It’s one thing to have a safety plan, but sticking to that plan can require many specialized officials and dedicated health screeners. This is especially true with a big event such as Comic-Con, where 150,000 attendees, in full costume, made their way into the Javits Center.
Press for Comic-Con NYC was also positive. The NYTimes noted that the incorporation of masks simply made attendees get even more creative with costumes. Bottom line — the more people you have on board with your safety plan, the more of a success it will be.
Working with local vendors creates a unique experience.
Local food, drinks, entertainment, and vendors of all kinds will set your event apart from the competition, and create a unique experience.
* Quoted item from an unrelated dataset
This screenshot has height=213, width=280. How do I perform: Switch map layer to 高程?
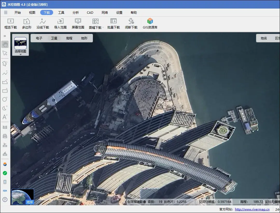click(69, 38)
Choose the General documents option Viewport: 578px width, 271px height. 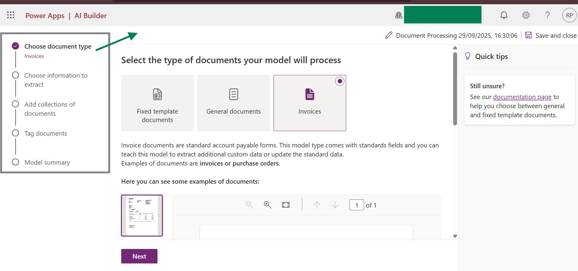click(x=233, y=103)
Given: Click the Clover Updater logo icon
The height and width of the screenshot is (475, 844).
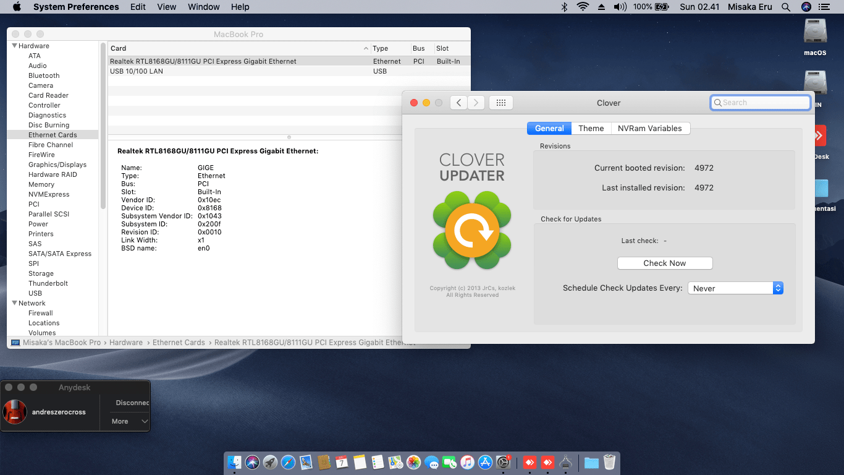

Attendees want to try new things when they go to events. Don’t settle for the same old food and leisure options they have at home, give people something that they can’t get anywhere else — just like you already do with every other aspect of your event!
Use your new citywide connections to partner with local breweries, distilleries, bakeries, coffee shops, or even nightclubs. Wherever there is good food and good entertainment, there is an opportunity to collaborate and build your event around the local community.
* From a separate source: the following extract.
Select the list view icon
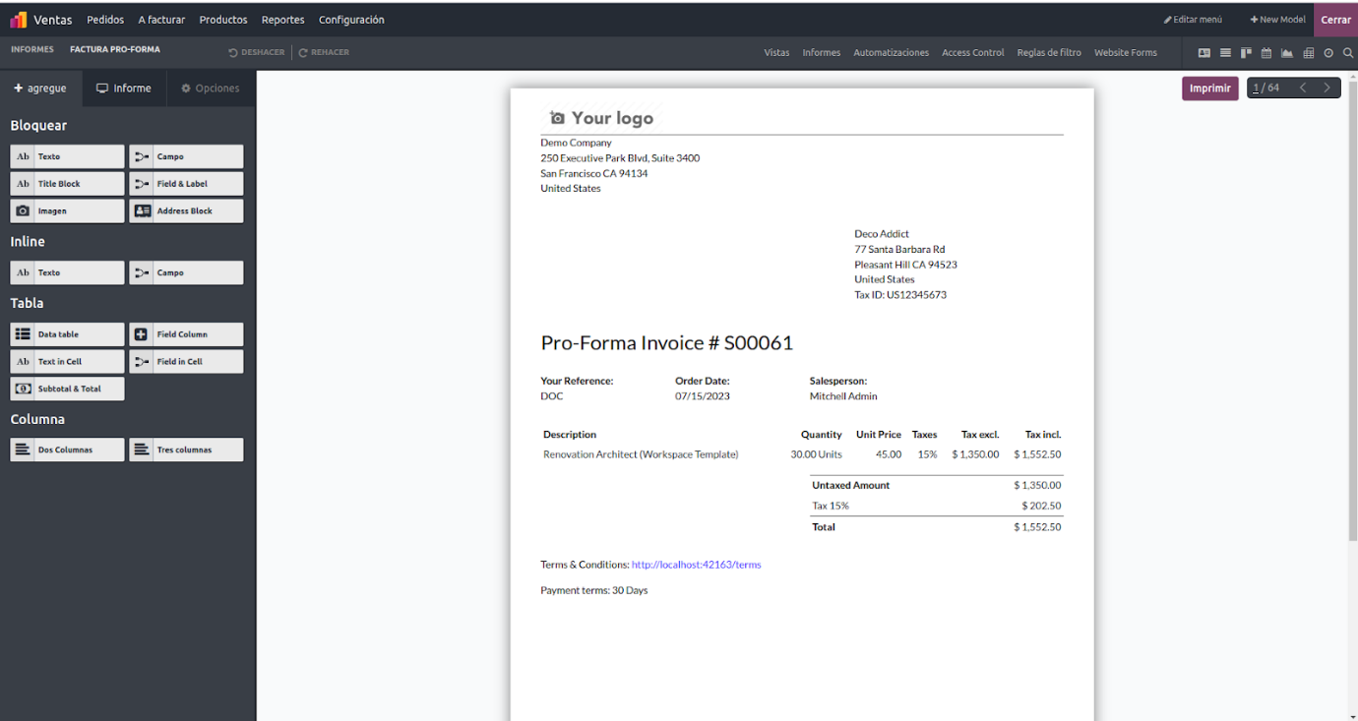This screenshot has height=721, width=1358. pyautogui.click(x=1225, y=53)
Thinking locally is good for the economy.
No matter how you organize — virtual, hybrid, or in-person — events bring together a diverse group of businesses in a way that no other industry can match.
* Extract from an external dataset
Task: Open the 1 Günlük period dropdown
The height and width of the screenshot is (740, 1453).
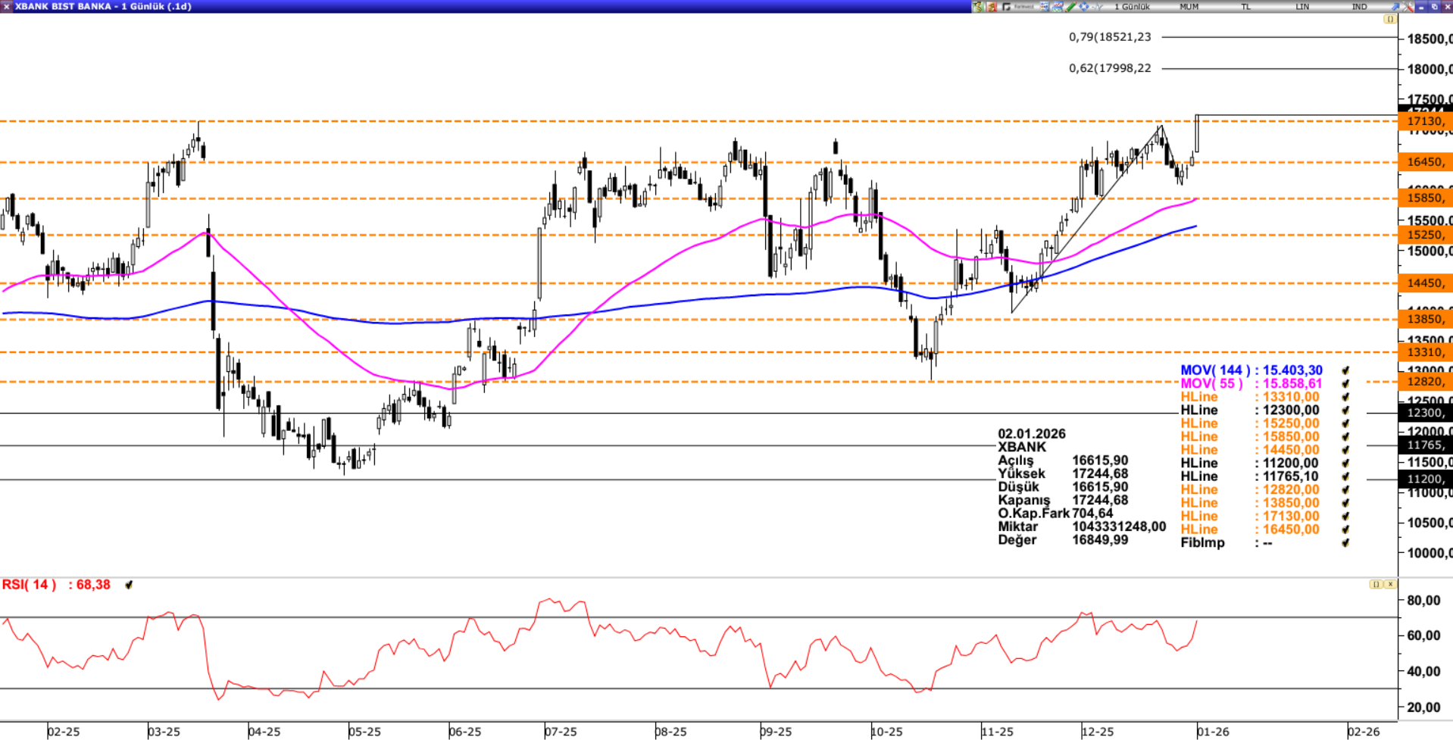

Use this potential to partner with businesses that might still be recovering. Encourage attendees to visit the event vendors in their brick-and-mortar shops. Maybe even partner with a nightlife venue offsite for an afterparty, or a yoga studio for a morning fitness meetup.
Also, don’t forget to promote local vendors on social media. This is most likely how attendees will find them (and it’s also a great way to build your own following). It’s all about creating simple ways for attendees to support local businesses and for those local businesses to do the same for your event.
Community buy-in will boost attendance.
Having local partners means easy, organic marketing. The more your event is discussed and amplified in the community, the more people will want to attend.
There is a chance people in the area will want to attend your event even if it is for a niche industry. Chances are they feel like they might learn something interesting. Or maybe they are even thinking about expanding their own business or switching careers.
With the right local partners, your event will generate organic marketing that connects with all people on a human level. There will be a genuine interest in what you are bringing to the community. As there should be!
Partnering with the local community is always a good plan.
No matter what kind of event you are organizing, partnering with local businesses and city officials will help you make a better experience for attendees.
City leaders can help you implement health and safety guidelines in your event space. Throwing in some local food and dining will give attendees new things to try, and you’ll be boosting local businesses (as well as your own). It’s a win-win all around!